Older people and people with disabilities finding it hard to get state funded care
- 17 Mar
Social services leaders are concerned that a funding gap of £7bn a year is likely to leave people with vulnerabilities paying for their own care and support by the end of next parliament.
Social services leaders are warning that many people with disabilities or older people with care needs are facing the challenge of having to pay for their own support at the end of the next parliament unless spending priorities are changed.
The Association of Directors of Adult Social Services have said that Sustaining state-funded adult social care services in some parts of England could become "almost impossible" unless funding is protected and aligned with NHS budgets, reports the Guardian.
These warnings have occurred after it emerged that the Department of Health is predicting a funding gap of up to £7bn a year in adult social care by the end of the decade.

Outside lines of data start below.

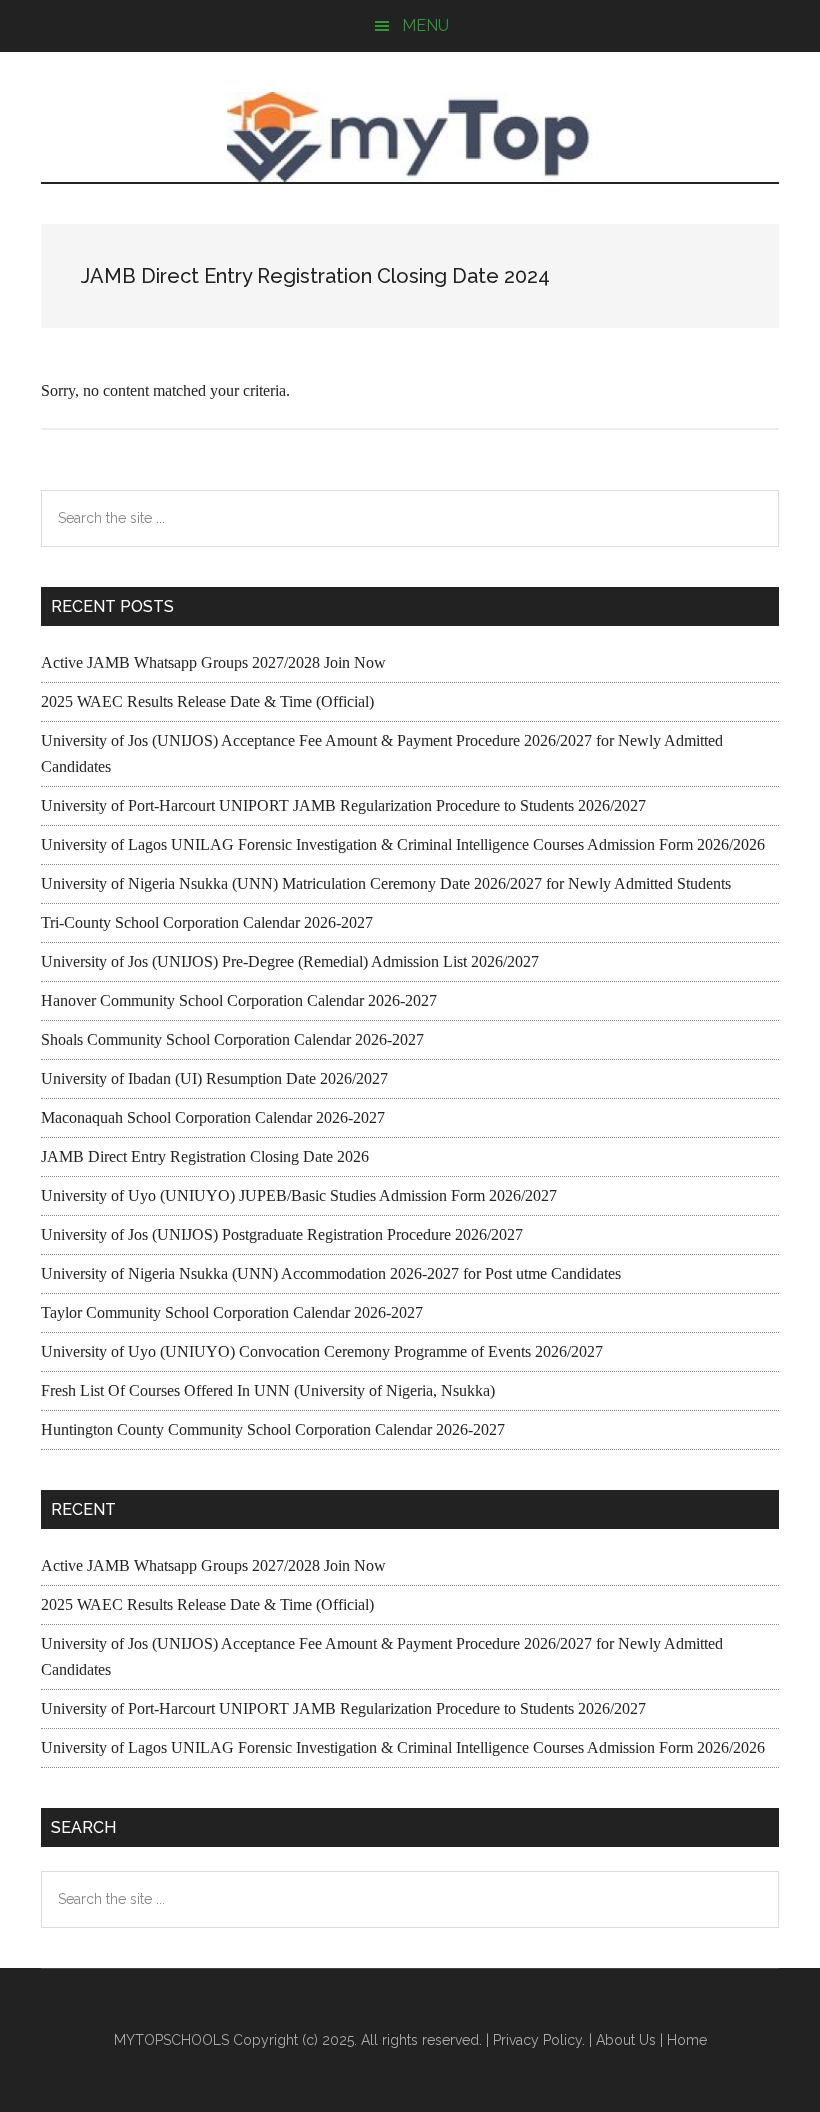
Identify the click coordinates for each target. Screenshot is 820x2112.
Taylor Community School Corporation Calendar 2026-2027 (232, 1312)
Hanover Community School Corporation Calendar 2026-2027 (239, 1000)
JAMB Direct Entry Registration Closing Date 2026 (205, 1156)
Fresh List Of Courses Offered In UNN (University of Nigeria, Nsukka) (268, 1390)
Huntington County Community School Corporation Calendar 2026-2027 (273, 1429)
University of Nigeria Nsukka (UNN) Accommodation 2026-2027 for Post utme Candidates (331, 1273)
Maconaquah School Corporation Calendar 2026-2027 (213, 1117)
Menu (425, 25)
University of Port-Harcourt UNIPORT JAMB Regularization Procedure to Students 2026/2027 (343, 805)
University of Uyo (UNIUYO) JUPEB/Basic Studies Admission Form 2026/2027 (299, 1195)
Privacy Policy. (539, 2040)
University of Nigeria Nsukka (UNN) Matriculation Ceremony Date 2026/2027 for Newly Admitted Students (386, 883)
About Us (626, 2040)
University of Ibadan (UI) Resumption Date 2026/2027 (214, 1078)
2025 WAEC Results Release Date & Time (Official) (207, 701)
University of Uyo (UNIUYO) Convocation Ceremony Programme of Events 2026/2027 (322, 1351)
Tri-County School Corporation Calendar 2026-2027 (207, 922)
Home (687, 2040)
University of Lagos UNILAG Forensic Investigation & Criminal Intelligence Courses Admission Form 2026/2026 (403, 844)
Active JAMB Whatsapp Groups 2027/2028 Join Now (213, 662)
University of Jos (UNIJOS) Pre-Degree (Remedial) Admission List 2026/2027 (290, 961)
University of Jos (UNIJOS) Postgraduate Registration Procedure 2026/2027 (282, 1234)
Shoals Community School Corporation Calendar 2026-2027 (232, 1039)
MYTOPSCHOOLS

The number of adults receiving state-funded social care plummeted by almost 250,000 over the four years to 2012-13. At least £10bn was spent by people paying for their own care and support, compared to £14bn spent by councils.
David Pearson, Adass's president, said there were parts of the country where more people bought their own care than were state-funded and it was "likely" that would be the case nationally by 2020 if government policy continued unchanged.
"Adult social care is at a crossroads," Pearson said. "As a country we need to be ambitious for care and recognise that protecting the NHS means protecting adult social care too. There are choices. And there are consequences of those choices. There is a danger that, in some parts of the country, sustaining social care services as we have known them will become almost impossible."